Write back validation errors
Important
Some or all of this functionality is available as part of a preview release. The content and the functionality are subject to change.
The new feature enhances visibility into ingestion validation errors within the lakehouse environment, allowing customers to troubleshoot and resolve issues more effectively.
The key benefits of this feature include:
- Detailed error reporting: Provides information on which records failed during ingestion, the specific validation errors, and the entities involved.
- Improved troubleshooting: Empowers customers with the necessary context to identify and resolve ingestion validation failures quickly.
- Enhanced debugging: Offers granular insights into validation issues, reducing the time and effort required for debugging.

----

Tasks and exercises:
1. Decide whether each statement agrees with the page on writing back validation errors, and back each yes or no with the deciding words from the page: (a) The feature is final and will not change. (b) The error reporting shows which records failed during ingestion. (c) The feature cuts the time needed for debugging.
2. According to the page on writing back validation errors, in what environment does the new feature improve visibility into ingestion validation errors?
3. Carry on the page about writing back validation errors, starting after its last line.

Data provided:
----

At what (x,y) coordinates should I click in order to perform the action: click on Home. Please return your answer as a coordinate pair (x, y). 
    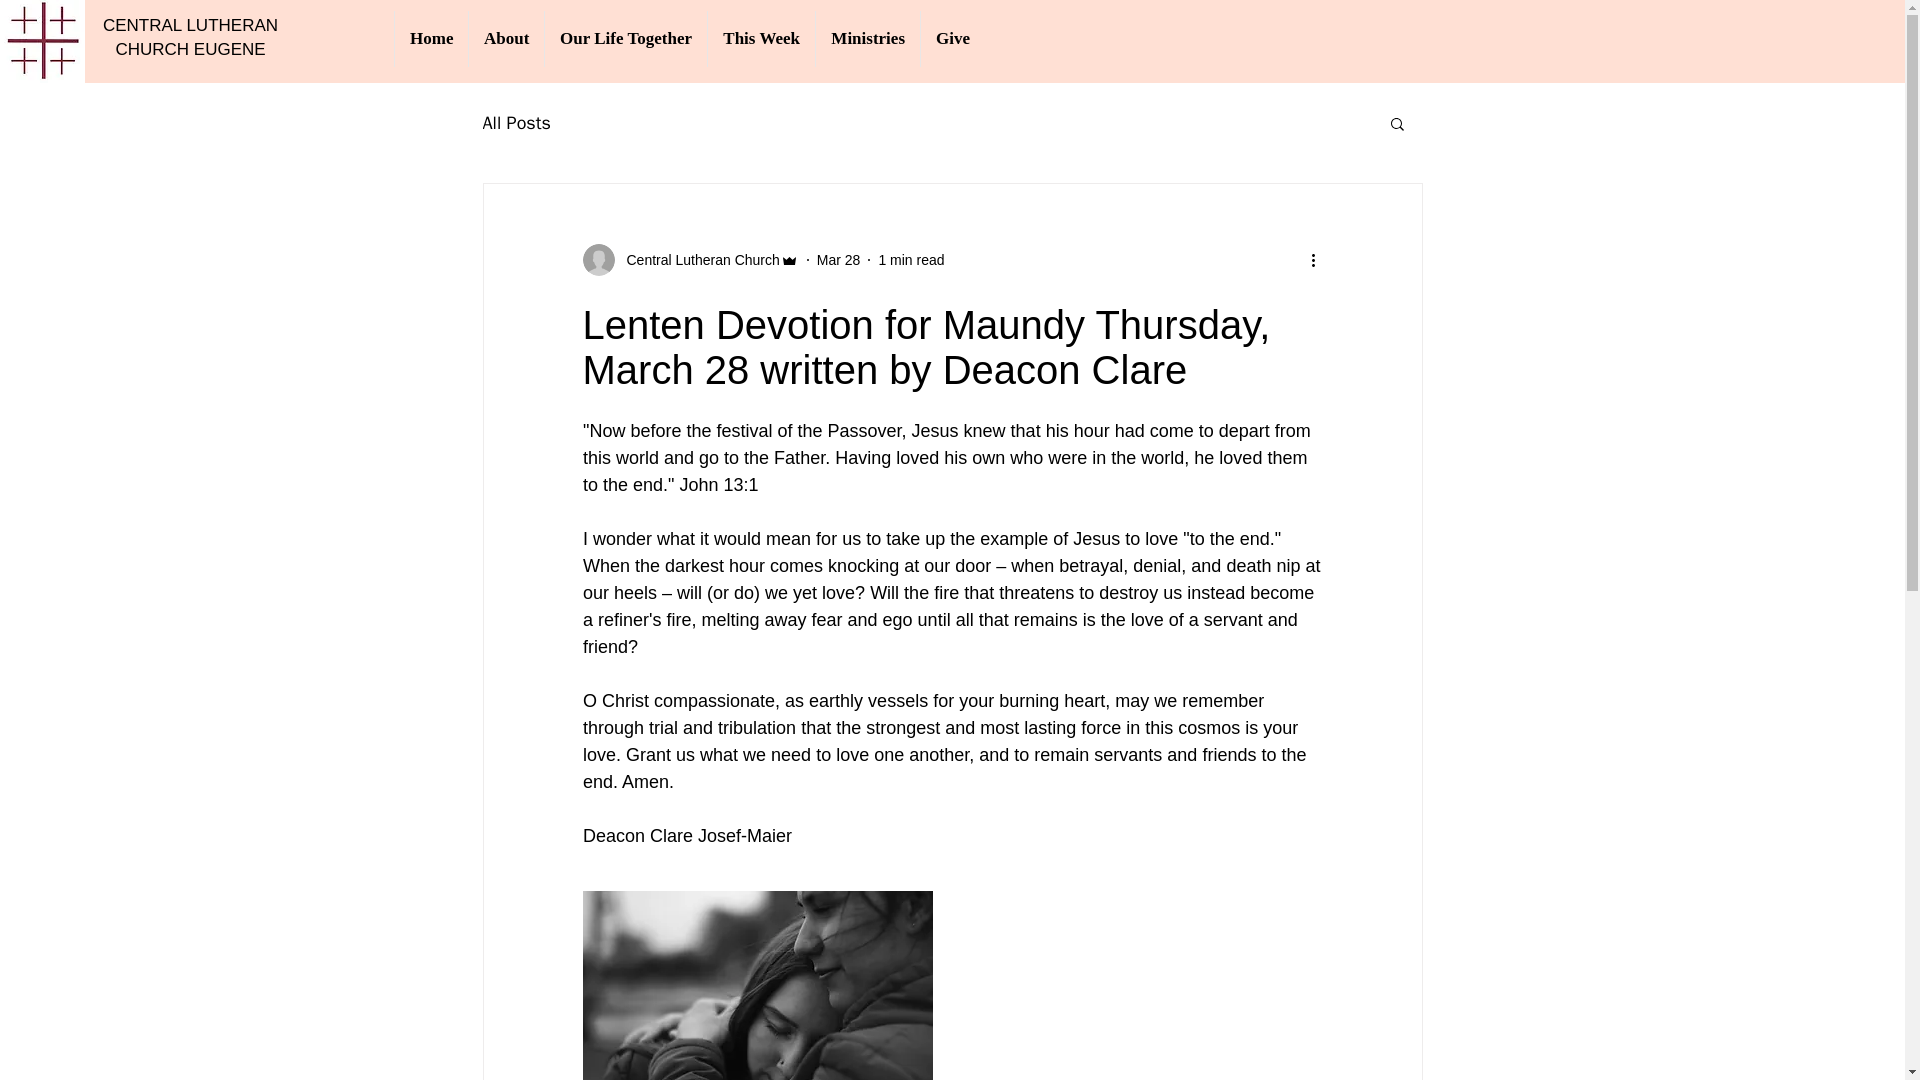
    Looking at the image, I should click on (430, 38).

----

Answers for the tasks:
1.
(a) No: "Some or all of this functionality is available as part of a preview release. The content and the functionality are subject to change."
(b) Yes: "Provides information on which records failed during ingestion"
(c) Yes: "reducing the time and effort required for debugging"

2. Within the lakehouse environment.

3.
Batch ingestion
When files are uploaded to the lakehouse, they undergo validation checks. For batch ingestion, you write the first 200 validation failures per entity. These errors are stored in a subfolder named ValidationErrors
within the specified lake path provided by the customer.
A CSV file is then created in this folder, where the errors are recorded following the format provided in the sample CSV file. During reingestion, a new file is created with a new timestamp, and any validation errors encountered are recorded in this new file.
A sample batch ingestion CSV file is shown as follows:
"File Name", "Entity Name", "File Type" , "Error Message", "Record"
"Operations Request_20240501134049.csv", "Operations Request", "CSV", "DataTypeMisMatch: Cell Value(s) do(es) not adhere to the agreed upon data contract", ""ulidoperationsrequest3762901per", "YrbidoperationsRequest3762901", "descriptionoperationsRequest732483", "Production", "hierarchyscopeoperationsRequest577992", "2024-02-13T06:00:04.12", "2019-06-13T00:00:00", "priorityoperationsRequest646820", "aborted""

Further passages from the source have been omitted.